Update the items starting with the line that contains "This screenshot has width=1193, height=783." and going on through the line that contains "will tap(796, 408).", putting "dropdown arrow" wherever "down arrow" appears and leaving all else unchanged. Return only those lines.

Dataset entries —
--------

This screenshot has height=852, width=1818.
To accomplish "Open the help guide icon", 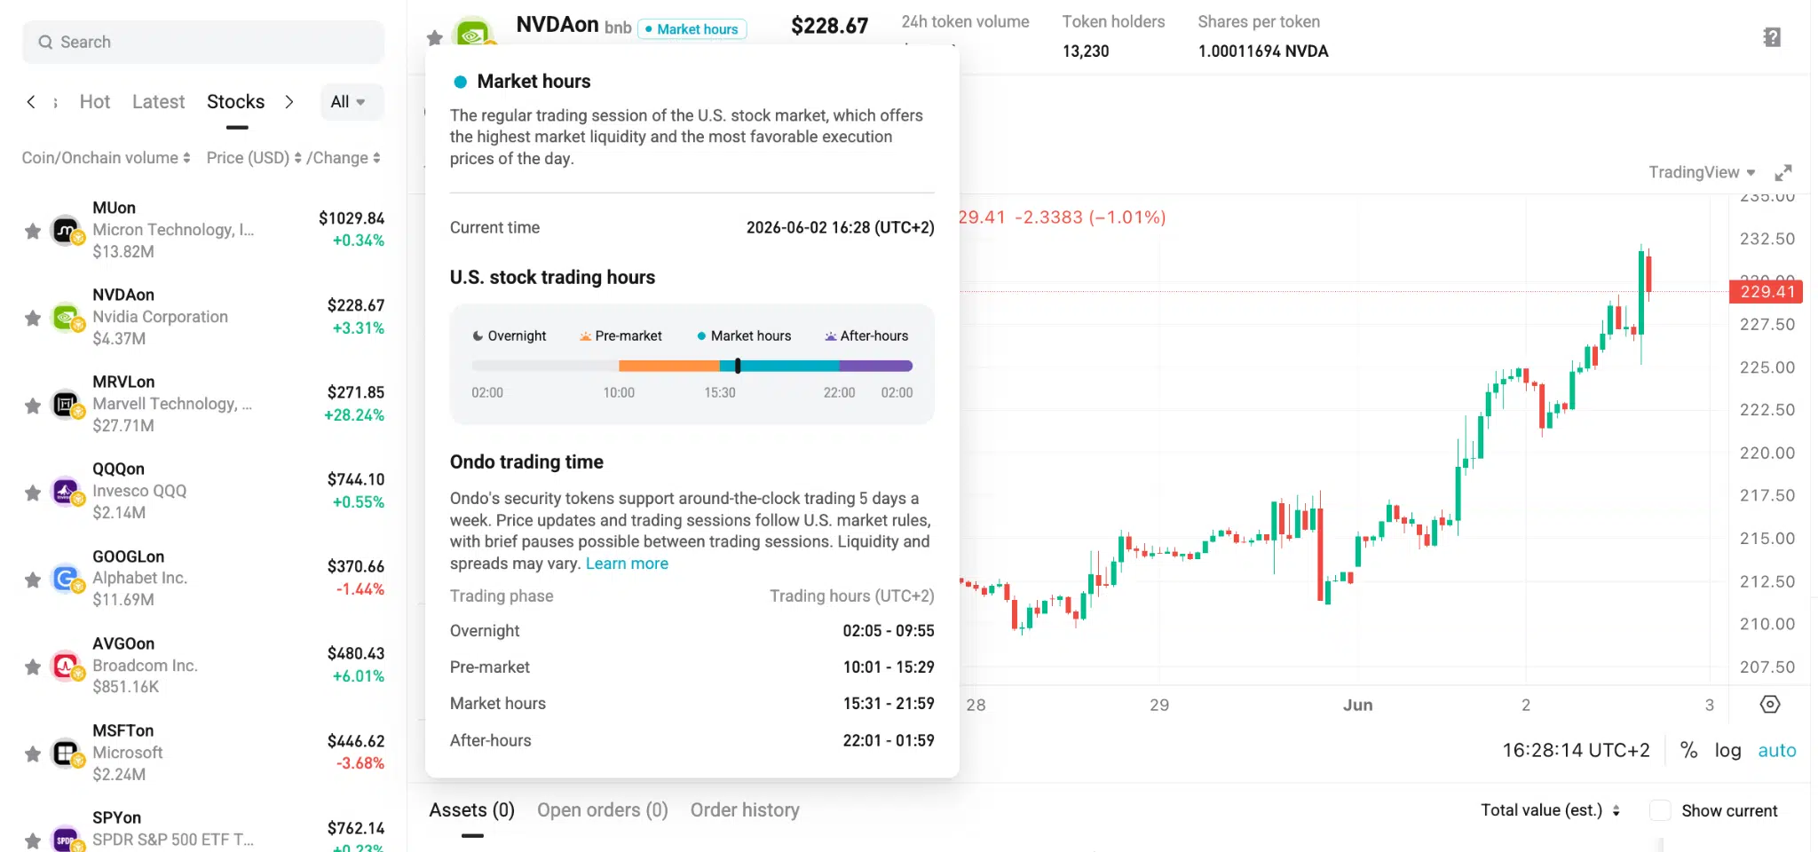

--------

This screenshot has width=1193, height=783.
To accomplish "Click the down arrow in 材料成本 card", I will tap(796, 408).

--------

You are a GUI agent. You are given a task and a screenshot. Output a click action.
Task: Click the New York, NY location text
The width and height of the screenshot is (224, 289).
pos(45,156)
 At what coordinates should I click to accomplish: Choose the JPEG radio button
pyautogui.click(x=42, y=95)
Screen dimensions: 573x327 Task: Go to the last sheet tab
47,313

--------

Solution for this task —
This screenshot has width=1193, height=783.
To accomplish "Click the dropdown arrow in 材料成本 card", I will tap(796, 408).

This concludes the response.